Convert the rows from the line containing "You are a computer-use" through the line containing "coord(986,45)", both included, into a JSON list of strings with one string per line and blank lines omitted. Leave the pictures out of the result.

■ **Listed records**:
↓↓↓

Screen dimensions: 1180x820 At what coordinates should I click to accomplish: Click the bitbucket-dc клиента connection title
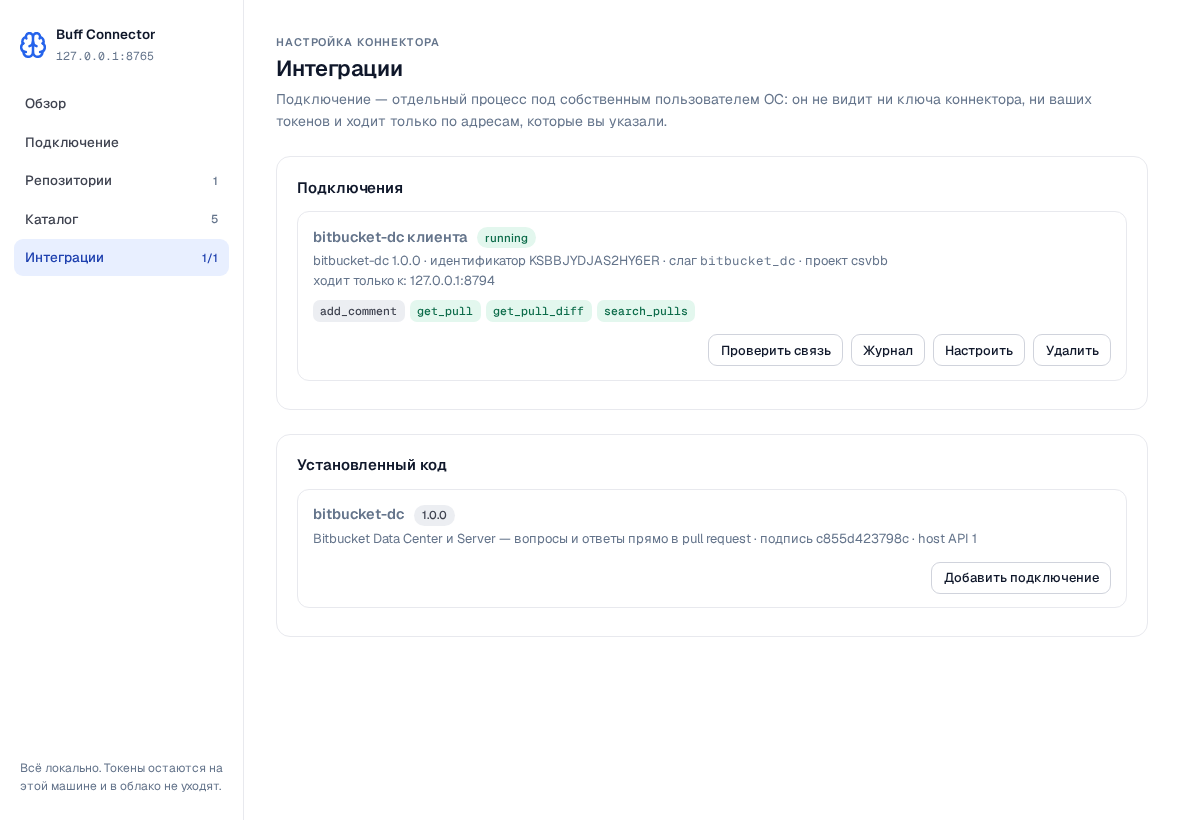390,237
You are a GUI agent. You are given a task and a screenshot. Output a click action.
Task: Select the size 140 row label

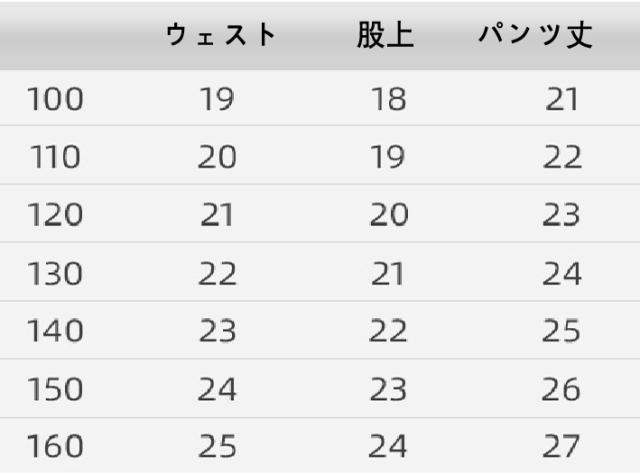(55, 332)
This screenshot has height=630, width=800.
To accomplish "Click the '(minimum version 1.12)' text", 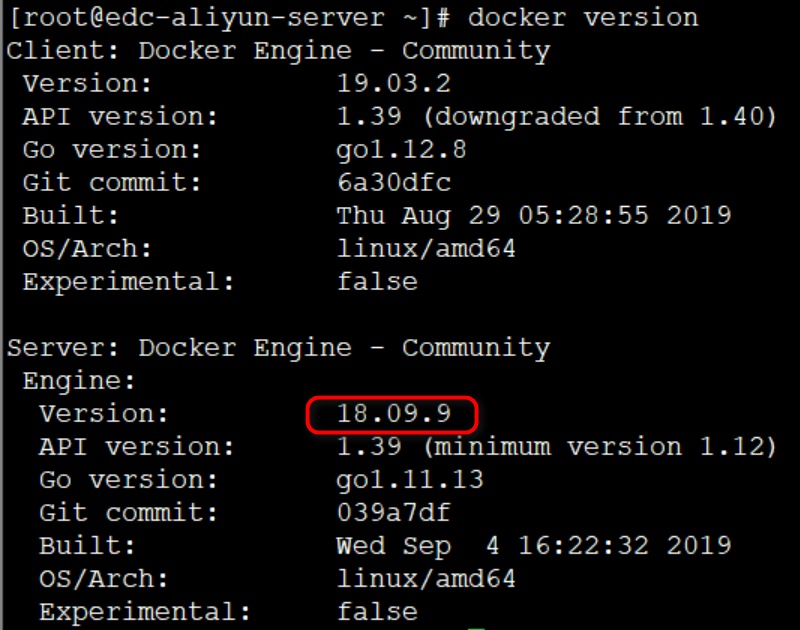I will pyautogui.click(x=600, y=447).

↑↑↑
↓↓↓

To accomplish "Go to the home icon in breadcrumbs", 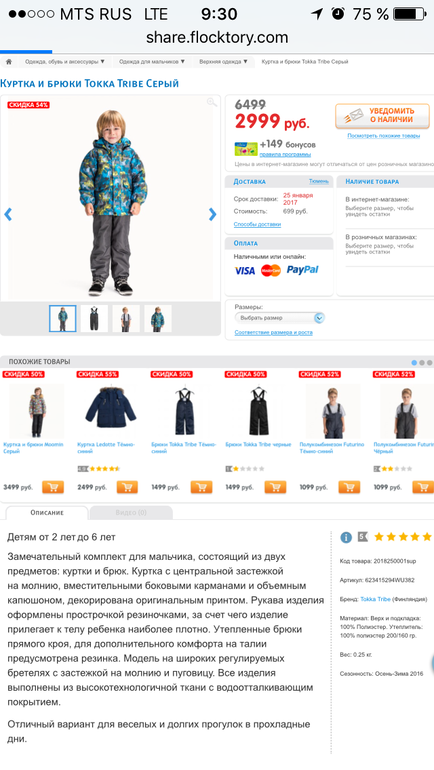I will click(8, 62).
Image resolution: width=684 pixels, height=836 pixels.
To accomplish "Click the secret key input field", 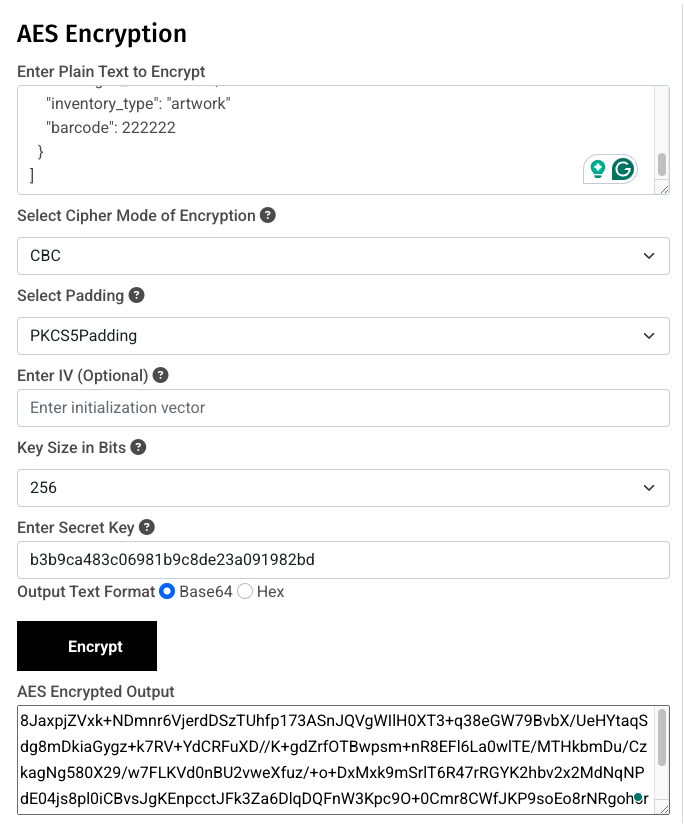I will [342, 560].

↑↑↑
↓↓↓

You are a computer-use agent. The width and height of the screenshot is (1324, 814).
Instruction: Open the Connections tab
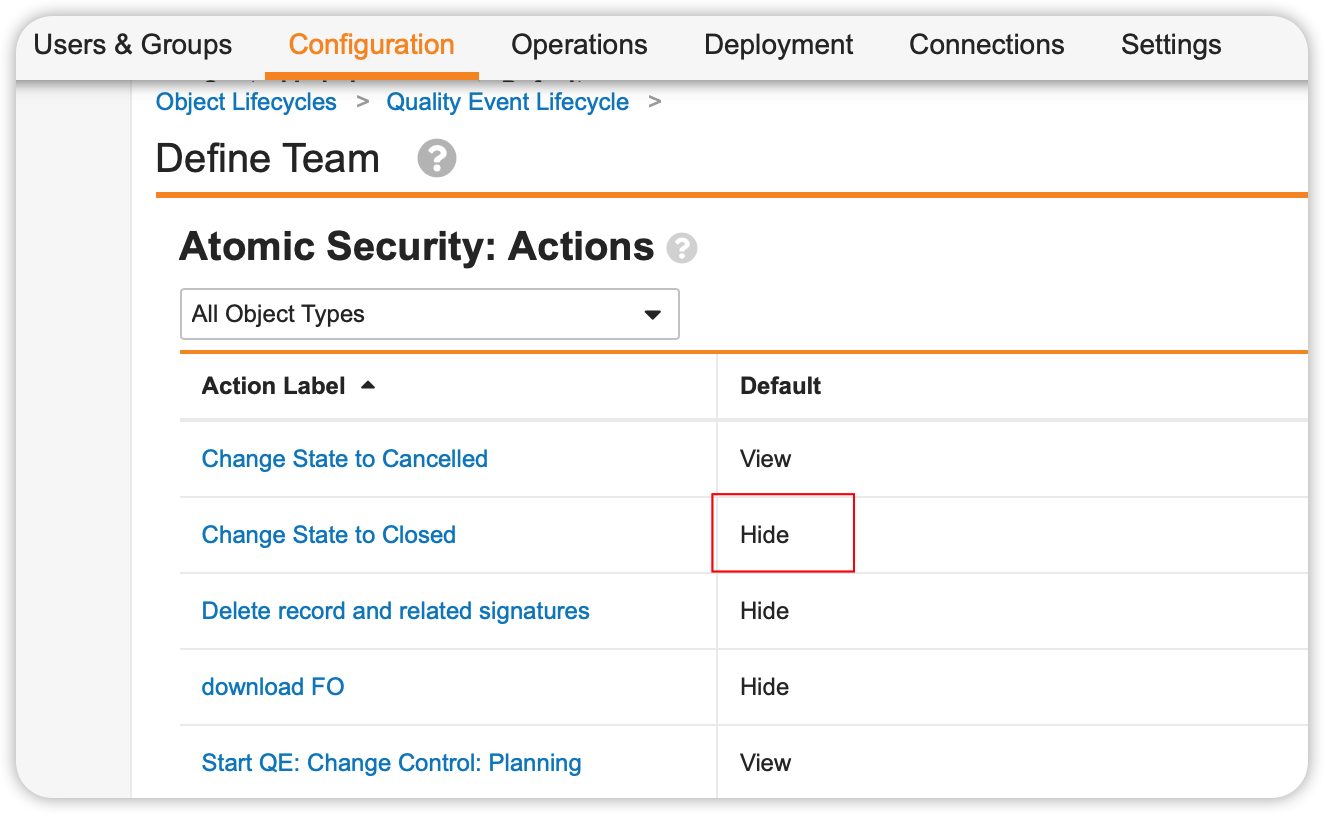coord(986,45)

↑↑↑

■ **Reply**:
[
  "You are a computer-use agent. The width and height of the screenshot is (1324, 814).",
  "Instruction: Open the Connections tab",
  "coord(986,45)"
]